Il re conosciuto tale enormità desiderava di severamente punirne gli autori, ma prima chiamato il parere d’Alcuino suo consigliere, questi gli rispose parergli più prudente di agire con dolcezza coi Romani per timor di peggio, e questo nota il Muratori per poter dire con Eccardo che Carlo amava meglio usar riguardi a quelli che far giustizia al pontefice, il che però quanto fosse vero dalla stessa condotta di quel re è smentito, poichè essendo il papa ritornato a Roma, vi venne ricevuto colle più grandi dimostrazioni d’affetto, ed i messi di Carlo avendo citati gli accusatori a comparire, e questi nulla avendo potato provare di quanto avevano scritto, furono mandati in esilio in Francia.

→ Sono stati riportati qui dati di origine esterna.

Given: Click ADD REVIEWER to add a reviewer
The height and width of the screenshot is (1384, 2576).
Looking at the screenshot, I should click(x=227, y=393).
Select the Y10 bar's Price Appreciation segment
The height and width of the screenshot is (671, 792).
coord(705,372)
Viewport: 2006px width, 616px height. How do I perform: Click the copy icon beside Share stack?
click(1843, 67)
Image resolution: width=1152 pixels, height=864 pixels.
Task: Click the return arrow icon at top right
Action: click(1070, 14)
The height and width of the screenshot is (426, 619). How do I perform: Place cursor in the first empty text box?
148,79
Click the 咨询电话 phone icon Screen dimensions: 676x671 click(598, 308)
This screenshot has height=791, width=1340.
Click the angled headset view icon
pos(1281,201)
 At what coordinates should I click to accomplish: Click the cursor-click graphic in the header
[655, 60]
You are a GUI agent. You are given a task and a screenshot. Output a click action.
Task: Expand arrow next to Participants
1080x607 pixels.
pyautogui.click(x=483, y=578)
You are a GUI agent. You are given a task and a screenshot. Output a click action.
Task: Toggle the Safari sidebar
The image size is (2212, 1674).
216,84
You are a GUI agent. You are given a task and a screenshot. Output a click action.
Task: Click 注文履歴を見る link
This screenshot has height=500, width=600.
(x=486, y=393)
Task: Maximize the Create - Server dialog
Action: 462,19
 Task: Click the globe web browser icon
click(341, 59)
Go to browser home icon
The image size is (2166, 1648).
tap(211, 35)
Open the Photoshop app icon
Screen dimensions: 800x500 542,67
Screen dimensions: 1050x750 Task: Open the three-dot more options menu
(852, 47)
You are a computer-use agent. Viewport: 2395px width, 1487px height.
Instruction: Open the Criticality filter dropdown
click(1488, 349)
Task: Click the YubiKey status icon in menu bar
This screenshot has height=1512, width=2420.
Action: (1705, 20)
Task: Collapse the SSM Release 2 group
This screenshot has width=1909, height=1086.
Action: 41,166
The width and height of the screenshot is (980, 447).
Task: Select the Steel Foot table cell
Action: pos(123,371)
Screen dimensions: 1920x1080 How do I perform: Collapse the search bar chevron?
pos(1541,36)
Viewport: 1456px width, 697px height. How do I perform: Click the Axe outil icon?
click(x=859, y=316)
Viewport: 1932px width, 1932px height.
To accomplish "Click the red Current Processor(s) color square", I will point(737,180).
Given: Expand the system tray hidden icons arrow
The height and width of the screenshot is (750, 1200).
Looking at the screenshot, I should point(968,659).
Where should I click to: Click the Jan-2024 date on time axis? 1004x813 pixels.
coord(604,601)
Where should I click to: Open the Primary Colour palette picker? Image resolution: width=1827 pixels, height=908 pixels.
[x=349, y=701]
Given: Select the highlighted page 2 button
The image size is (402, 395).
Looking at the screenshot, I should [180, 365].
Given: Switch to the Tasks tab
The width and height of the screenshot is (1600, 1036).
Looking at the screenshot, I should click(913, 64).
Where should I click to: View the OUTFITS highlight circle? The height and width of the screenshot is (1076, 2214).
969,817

Avendo indi Carlo radunata nell’800 una dieta a Magonza, nella quale rememoravit de iniuria quam Romani Apostolico Leoni fecerunt1, venne dopo in Italia, e giunse a Roma nei primi di dicembre.

Subito fece una radunanza di vescovi ed altri ecclesiastici e de’ primati del popolo, e sedendo accanto al papa citò i di lui accusatori a comparire, ma nessuno essendosi presentato, Leone salito sull’ambone giurò sui sacri evangeli di non credere d’aver commesso que’ delitti dei quali veniva accusata Allora cantossi solennemente il Te Deum, e così ebbe fine questo accidente.

Essendo poi il re intervenuto il dì di Natale alla messa solenne del papa nella basilica vaticana, finita essa Leone gli pose sul capo una preziosa corona, e nello stesso tempo che il clero ed il popolo colla formola d’uso Carolo Magno Imperatori, Caesari Augusto piissimo et pacifico a Deo coronato vita et victoria lo acclamava imperatore de’ Romani ed immediatamente il papa lo unse unitamente al figliuolo Pipino. Carlo indi prestò il seguente giuramento2. In nomine Christi spondeo atque polliceor ego Carolus Imperator coram Deo et Sancto Petro Apostolo me protectorem ac defensorem fore huius Sanctae Romanae Ecclesiae in omnibus utilitatibus quatenus divino fultus fuero auxilio prout sciero poteroque etc., e con questa stessa formola continuarono a giurare i suoi successori nell’impero prima d’essere incoronati.

Eginardo che trovavasi in Roma, scrisse che Carlo in tal occasione a Pontifice more antiquorum Principum adoratus est, onde molti moderni ne

  1. Annales Lambeciani, Muratori, Rer. Ital. script. T. II. Pars II, col. 114.